▼

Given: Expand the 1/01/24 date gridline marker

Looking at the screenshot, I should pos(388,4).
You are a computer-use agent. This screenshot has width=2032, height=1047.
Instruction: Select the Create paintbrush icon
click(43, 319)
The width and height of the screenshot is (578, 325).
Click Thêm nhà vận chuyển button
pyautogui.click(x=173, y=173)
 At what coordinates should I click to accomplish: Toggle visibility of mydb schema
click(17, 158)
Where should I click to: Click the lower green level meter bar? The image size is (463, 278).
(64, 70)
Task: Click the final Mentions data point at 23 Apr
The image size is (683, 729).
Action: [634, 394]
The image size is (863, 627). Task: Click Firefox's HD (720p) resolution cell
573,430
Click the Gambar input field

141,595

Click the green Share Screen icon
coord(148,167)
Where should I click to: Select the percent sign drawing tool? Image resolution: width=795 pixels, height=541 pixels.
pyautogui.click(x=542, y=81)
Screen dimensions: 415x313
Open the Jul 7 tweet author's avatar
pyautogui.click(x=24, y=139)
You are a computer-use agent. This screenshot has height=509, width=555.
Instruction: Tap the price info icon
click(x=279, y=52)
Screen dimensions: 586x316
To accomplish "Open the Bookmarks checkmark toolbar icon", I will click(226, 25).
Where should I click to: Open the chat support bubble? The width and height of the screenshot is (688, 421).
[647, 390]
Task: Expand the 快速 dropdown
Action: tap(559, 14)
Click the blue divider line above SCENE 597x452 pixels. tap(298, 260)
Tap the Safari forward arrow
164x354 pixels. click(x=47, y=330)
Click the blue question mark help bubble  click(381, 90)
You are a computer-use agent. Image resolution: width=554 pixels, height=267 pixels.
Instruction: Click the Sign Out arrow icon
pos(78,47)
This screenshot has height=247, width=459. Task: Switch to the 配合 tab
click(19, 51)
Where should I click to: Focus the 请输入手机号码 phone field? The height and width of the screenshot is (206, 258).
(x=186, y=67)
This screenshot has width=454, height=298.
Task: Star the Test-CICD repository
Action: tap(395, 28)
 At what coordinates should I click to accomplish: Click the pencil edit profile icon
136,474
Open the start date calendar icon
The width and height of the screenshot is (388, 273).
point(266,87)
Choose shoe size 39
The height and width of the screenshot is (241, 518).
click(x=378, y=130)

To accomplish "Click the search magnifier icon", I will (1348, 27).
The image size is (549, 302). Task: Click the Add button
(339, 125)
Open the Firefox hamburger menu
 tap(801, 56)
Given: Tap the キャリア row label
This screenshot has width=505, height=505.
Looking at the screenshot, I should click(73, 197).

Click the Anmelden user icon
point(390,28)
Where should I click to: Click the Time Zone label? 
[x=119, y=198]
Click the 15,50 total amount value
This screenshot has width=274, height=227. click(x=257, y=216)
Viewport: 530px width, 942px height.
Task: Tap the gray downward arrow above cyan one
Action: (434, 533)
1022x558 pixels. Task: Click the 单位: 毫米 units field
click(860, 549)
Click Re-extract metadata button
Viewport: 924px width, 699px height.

▲

• _Exercise description_
Within the material above, find the lines that contain the word "will"; copy them.

• _Exercise solution_
To accomplish "Open the Bookmarks checkmark toolbar icon", I will click(226, 25).
To accomplish "Click the search magnifier icon", I will (1348, 27).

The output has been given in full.